The Canadian cryptocurrency exchange Coinsquare will debut its services in the European market in Q4 2018, marking its first international expansion under the Coinsquare brand.
Coinsquare’s First International Expansion
Coinsquare, a Canada-based cryptocurrency exchange, has revealed that it will expand into the European market later this year, providing European citizens with access to its entire suite of coins–including Bitcoin, Bitcoin Cash, Ethereum, Litecoin, Ripple, Dogecoin and Dash.
Founded in 2014, Coinsquare provides consumers the opportunity to trade fiat currency for a variety of cryptocurrencies.
In a press release, Thomas Jankowski, chief digital and growth officer, said:
“Cryptocurrency investors globally want a platform they can trust. Coinsquare is a regulated, fully-compliant trading platform and we’re thrilled to offer the European market the same secure and intuitive interface that we offer to Canadians.”
The move marks the exchange’s first international expansion under the Coinsquare brand; however, it isn’t the company’s first step into the global cryptocurrency market.
Most recently, the company unveiled plans to power a Japanese exchange through Coinsquare Licensing in partnership with DLTa21, a global cryptocurrency investment bank.
According to CEO Cole Diamond:
“Entering on a massive market like the EU is an exciting step closer to Coinsquare’s vision of becoming a global 21st-century financial institution. Already the premier cryptocurrency exchange in Canada, we are careful in how we expand internationally to ensure we can offer the same high quality, secure service in every country we operate.

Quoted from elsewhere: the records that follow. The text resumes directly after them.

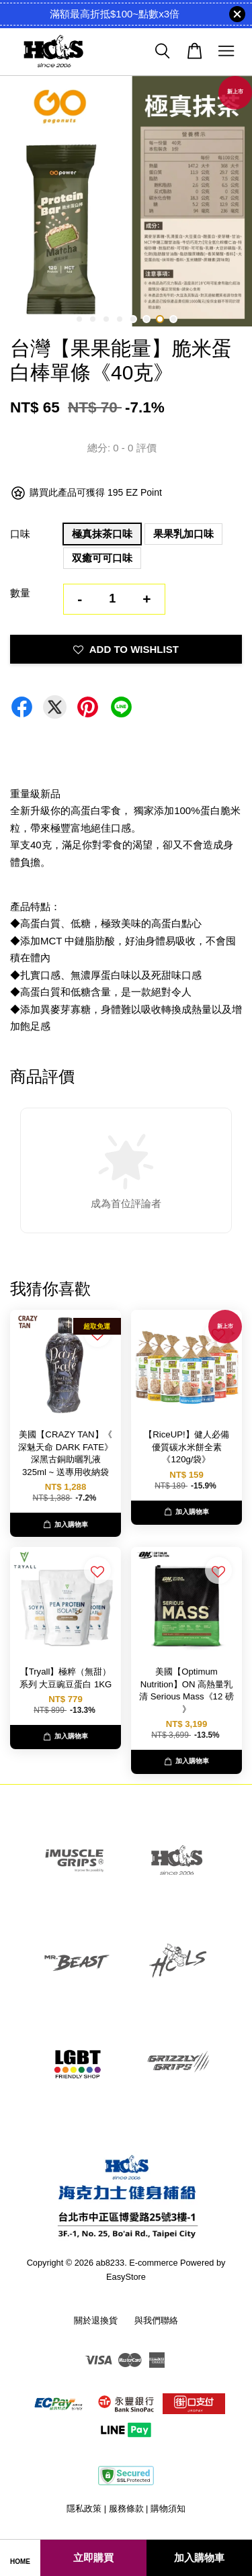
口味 (20, 533)
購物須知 (168, 2508)
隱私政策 (84, 2508)
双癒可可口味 (102, 558)
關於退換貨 (96, 2320)
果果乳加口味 (183, 533)
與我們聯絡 (156, 2320)
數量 (20, 592)
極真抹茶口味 (102, 533)
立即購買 (93, 2557)
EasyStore (126, 2277)
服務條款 (126, 2508)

Other Fiat-to-Crypto Exchanges in Europe?
While Coinsquare didn’t reveal which forms of fiat currency it would accept, or which European countries would have access to the platform, other cryptocurrency exchanges are exploring the region.
Recently, Binance partnered with the Liechtenstein Cryptoassets Exchange to build a fiat-to-cryptocurrency exchange that will support trading between the euro, Swiss franc and “major” cryptocurrency pairs, as previously reported by CryptoSlate.